(EXTRACTED ENTRIES)

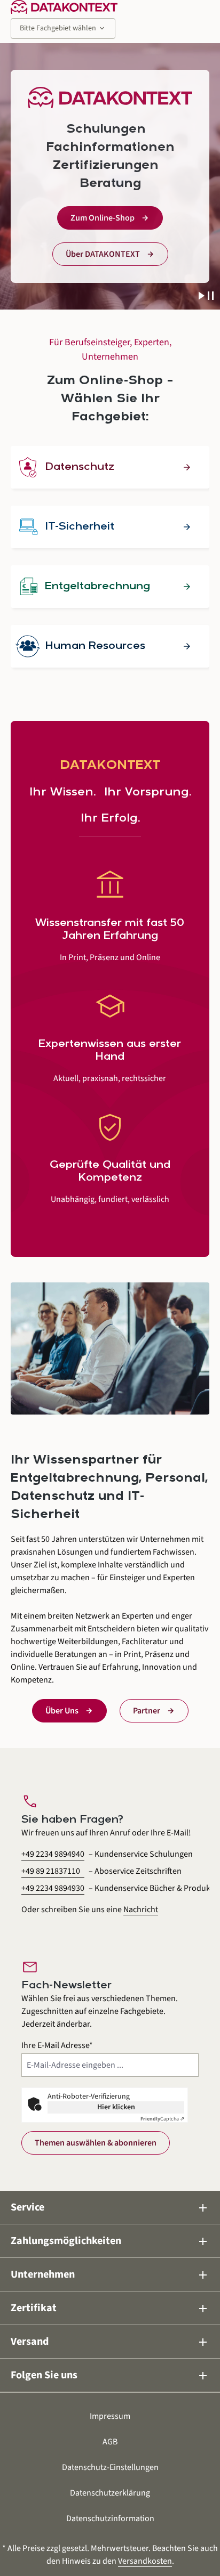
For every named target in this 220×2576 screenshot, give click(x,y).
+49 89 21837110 (50, 1871)
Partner (146, 1711)
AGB (110, 2442)
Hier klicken (116, 2107)
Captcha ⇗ (162, 2119)
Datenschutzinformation (110, 2518)
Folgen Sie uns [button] (110, 2375)
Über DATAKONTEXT (103, 254)
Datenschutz (79, 467)
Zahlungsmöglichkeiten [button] (110, 2241)
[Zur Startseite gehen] (64, 7)
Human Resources (95, 646)
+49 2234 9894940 (52, 1854)
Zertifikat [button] (110, 2308)
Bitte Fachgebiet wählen (63, 28)
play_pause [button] (206, 296)
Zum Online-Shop (102, 218)
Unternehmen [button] (110, 2274)
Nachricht (140, 1909)
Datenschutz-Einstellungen (110, 2467)
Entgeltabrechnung (97, 586)
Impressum (110, 2416)
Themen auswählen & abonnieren (95, 2143)
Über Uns (61, 1711)
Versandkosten (145, 2561)
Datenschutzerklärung (110, 2493)
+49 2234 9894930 (52, 1888)
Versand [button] (110, 2342)
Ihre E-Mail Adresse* (57, 2045)
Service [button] (110, 2207)
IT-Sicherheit (79, 527)
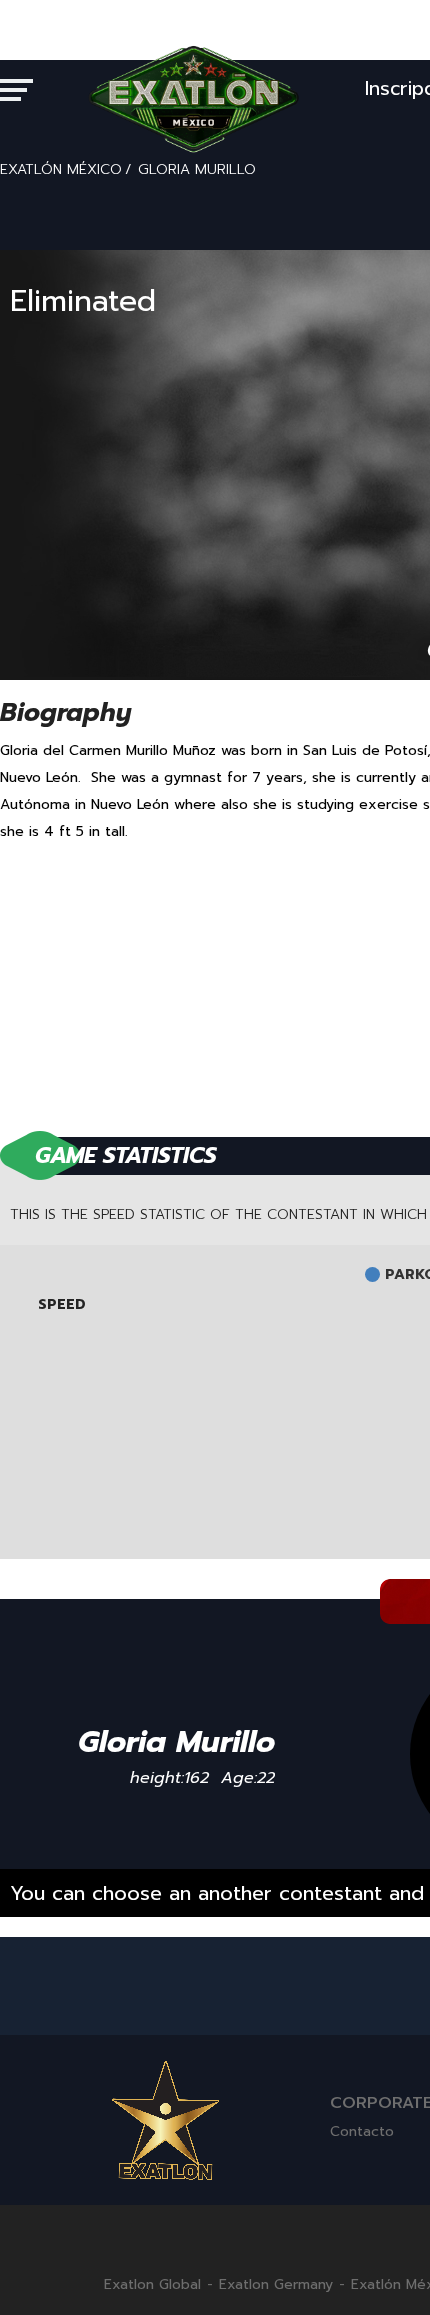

(End EXTRACTED ENTRIES)

(WHAT YOU HAVE TO DO): Copy the listing above word for word. Do not include the pictures.

(WORKED SOLUTION):
For every named target in this 220×2576 screenshot, give click(x,y).
+49 89 21837110 (50, 1871)
Partner (146, 1711)
AGB (110, 2442)
Hier klicken (116, 2107)
Captcha ⇗ (162, 2119)
Datenschutzinformation (110, 2518)
Folgen Sie uns [button] (110, 2375)
Über DATAKONTEXT (103, 254)
Datenschutz (79, 467)
Zahlungsmöglichkeiten [button] (110, 2241)
[Zur Startseite gehen] (64, 7)
Human Resources (95, 646)
+49 2234 9894940 (52, 1854)
Zertifikat [button] (110, 2308)
Bitte Fachgebiet wählen (63, 28)
play_pause [button] (206, 296)
Zum Online-Shop (102, 218)
Unternehmen [button] (110, 2274)
Nachricht (140, 1909)
Datenschutz-Einstellungen (110, 2467)
Entgeltabrechnung (97, 586)
Impressum (110, 2416)
Themen auswählen & abonnieren (95, 2143)
Über Uns (61, 1711)
Versandkosten (145, 2561)
Datenschutzerklärung (110, 2493)
+49 2234 9894930 (52, 1888)
Versand [button] (110, 2342)
Ihre E-Mail Adresse* (57, 2045)
Service [button] (110, 2207)
IT-Sicherheit (79, 527)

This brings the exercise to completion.